I became secretive. I kept her to myself. She was my life. She fed my spirit. How could i dissolve her? She was generous with me. Gentle with me. Why would i devolve her? What they came to understand, became universally accepted. What had never been our truth, became a given.
So I became jaded. I became angry. I left my community and held vigils for her. In her memory. They had resigned her to the grave, but she would never die in my heart. I practiced great and focused mindfulness in order to calm myself and combat the confusion in my head. They called my kind witches and heretics and demons. They outcast us. We were remanded to the night, when all were unconscious.

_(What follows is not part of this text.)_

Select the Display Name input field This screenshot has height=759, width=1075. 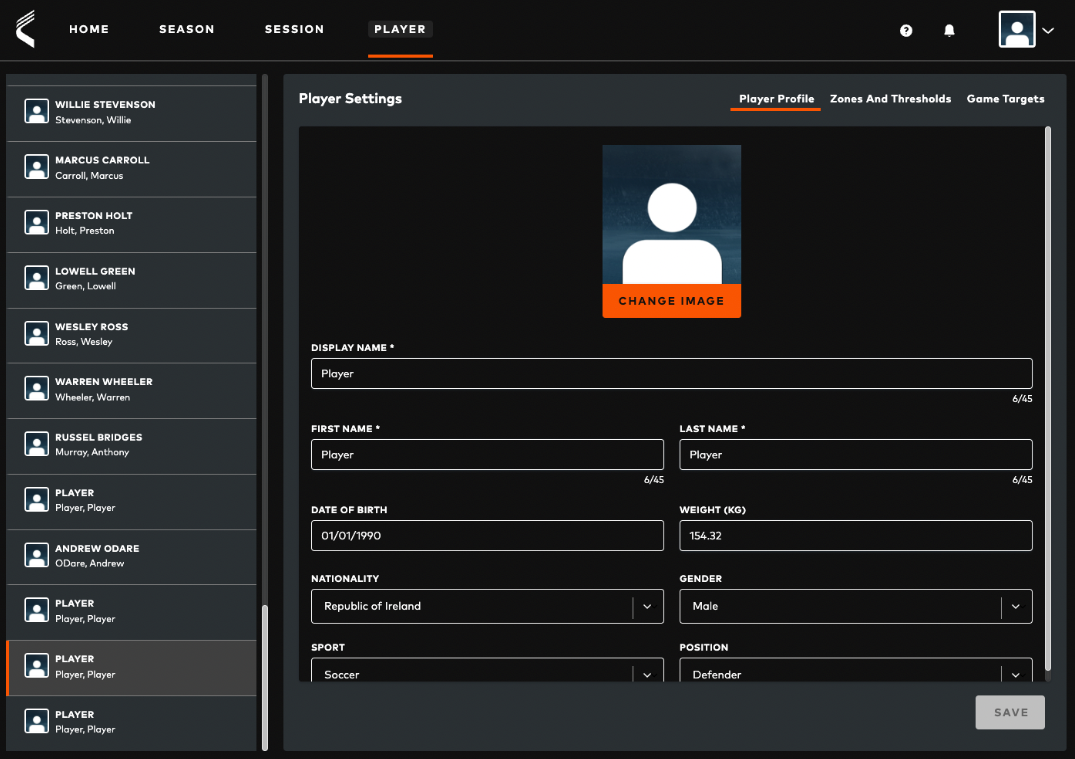pyautogui.click(x=671, y=373)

History was being rewritten, right before my eyes. I was so sad and disappointed. At times my only sustenance was a candle and my cards, and the sweet music in my head. My friends had been taken and bound by vines. I cannot speak further of the atrocities then committed. My mind was confused. My heart was subdued.
Every night in my prayers, i efforted to ask her for all hatred to be lifted off my heart. I prayed for my community. Yes. The reignition of the flame of our hearts would be a tedious and slow process that would take generations. I knew. I knew like i know now, that each of us would be reborn (not in a born again christian way). One ray of california light at a time. only some lucky days could i walk with the divine. today was one.